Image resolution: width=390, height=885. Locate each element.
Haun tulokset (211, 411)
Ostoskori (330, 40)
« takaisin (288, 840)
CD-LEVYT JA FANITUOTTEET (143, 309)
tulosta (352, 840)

________________

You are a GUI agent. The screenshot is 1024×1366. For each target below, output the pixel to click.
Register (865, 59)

________________

* **PROBLEM**
With the string "each" as the key, filter the data above and show the lines that match.

* **REPLY**
Image resolution: width=390, height=885. Locate each element.
You are a GUI agent. The screenshot is 1024×1366. For each target below, output the pixel to click.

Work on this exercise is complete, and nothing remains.